### REQUIREMENT
This exercise asks for every line of the material that contains the word "menu".

### EXERCISE MATERIAL
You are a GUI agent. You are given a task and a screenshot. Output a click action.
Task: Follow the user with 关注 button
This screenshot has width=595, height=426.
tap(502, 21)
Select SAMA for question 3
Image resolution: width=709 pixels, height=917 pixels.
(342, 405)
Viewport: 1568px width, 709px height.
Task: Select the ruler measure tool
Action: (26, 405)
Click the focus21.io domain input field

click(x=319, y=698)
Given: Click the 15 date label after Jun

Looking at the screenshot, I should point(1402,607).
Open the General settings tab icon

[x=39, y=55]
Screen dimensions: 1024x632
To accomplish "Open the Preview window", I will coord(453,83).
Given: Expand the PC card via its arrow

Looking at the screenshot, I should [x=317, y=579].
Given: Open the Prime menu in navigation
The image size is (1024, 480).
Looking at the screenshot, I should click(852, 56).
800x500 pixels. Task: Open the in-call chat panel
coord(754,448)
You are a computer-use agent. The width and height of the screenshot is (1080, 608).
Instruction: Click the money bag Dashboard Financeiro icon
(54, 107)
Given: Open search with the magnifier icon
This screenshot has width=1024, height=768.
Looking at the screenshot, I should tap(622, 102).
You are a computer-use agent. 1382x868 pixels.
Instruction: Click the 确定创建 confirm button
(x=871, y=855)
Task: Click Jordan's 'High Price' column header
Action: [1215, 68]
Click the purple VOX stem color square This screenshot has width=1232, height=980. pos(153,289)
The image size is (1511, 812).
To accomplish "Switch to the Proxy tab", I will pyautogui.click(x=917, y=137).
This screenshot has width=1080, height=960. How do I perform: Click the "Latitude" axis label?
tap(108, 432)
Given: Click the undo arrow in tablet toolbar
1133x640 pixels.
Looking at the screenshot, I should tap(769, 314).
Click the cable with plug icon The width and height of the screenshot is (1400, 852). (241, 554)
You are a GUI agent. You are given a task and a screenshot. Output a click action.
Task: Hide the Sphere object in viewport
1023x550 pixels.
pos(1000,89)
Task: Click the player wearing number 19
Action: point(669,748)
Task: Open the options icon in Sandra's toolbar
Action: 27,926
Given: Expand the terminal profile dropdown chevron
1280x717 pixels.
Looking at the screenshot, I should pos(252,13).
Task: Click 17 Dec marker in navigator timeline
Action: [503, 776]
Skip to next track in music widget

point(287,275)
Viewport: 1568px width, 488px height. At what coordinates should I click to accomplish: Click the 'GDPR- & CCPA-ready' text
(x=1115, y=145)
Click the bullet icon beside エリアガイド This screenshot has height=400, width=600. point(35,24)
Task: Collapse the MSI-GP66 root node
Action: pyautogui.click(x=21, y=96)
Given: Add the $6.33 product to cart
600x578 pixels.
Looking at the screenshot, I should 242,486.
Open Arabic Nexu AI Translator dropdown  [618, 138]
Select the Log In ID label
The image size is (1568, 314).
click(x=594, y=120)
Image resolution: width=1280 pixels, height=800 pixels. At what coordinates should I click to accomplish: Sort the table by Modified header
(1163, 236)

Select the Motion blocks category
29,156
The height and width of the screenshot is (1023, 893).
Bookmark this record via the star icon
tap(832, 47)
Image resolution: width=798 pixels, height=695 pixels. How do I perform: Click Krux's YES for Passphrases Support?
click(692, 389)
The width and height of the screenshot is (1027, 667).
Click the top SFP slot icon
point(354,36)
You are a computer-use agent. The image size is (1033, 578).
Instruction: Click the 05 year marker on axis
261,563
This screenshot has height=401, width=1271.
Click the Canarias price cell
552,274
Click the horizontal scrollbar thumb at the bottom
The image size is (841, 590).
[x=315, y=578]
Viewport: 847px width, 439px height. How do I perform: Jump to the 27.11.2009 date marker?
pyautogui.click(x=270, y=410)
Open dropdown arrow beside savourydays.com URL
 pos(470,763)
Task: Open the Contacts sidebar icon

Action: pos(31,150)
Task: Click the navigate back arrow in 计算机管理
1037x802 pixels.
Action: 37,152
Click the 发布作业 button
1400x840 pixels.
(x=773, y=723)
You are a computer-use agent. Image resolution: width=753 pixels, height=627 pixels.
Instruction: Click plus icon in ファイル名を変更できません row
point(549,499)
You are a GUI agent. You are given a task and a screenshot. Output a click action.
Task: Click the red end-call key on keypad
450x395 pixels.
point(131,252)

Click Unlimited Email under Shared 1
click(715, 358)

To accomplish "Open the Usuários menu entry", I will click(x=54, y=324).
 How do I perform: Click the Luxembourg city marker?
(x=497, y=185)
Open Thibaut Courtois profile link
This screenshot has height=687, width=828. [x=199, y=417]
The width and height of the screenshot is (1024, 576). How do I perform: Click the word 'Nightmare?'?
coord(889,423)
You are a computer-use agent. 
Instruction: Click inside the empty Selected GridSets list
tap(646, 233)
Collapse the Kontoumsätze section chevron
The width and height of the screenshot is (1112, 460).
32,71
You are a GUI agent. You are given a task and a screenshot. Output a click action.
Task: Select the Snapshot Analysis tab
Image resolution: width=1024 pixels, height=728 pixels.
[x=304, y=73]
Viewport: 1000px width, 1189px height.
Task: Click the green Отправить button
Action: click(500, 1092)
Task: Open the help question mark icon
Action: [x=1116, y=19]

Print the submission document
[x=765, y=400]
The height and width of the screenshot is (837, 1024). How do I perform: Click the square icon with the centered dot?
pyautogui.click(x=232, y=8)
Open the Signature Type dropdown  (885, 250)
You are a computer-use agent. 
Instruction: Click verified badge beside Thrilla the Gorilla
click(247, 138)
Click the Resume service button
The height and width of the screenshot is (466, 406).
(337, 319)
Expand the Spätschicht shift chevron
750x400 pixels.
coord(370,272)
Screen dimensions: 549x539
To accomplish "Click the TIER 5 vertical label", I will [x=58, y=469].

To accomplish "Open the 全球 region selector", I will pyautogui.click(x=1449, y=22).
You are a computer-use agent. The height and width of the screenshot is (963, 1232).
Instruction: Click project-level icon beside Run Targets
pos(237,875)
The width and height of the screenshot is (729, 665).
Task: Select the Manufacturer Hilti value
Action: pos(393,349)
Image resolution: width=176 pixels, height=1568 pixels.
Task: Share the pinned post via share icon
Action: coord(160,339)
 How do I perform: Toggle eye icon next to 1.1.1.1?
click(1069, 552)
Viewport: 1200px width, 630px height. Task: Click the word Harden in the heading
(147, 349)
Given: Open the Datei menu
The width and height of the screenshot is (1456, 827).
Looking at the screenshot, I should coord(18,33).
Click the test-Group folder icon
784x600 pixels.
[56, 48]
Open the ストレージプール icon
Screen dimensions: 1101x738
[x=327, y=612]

### TASK ANSWER
Given: Open the Prime menu in navigation
To accomplish "Open the Usuários menu entry", I will click(x=54, y=324).
Given: Open the Datei menu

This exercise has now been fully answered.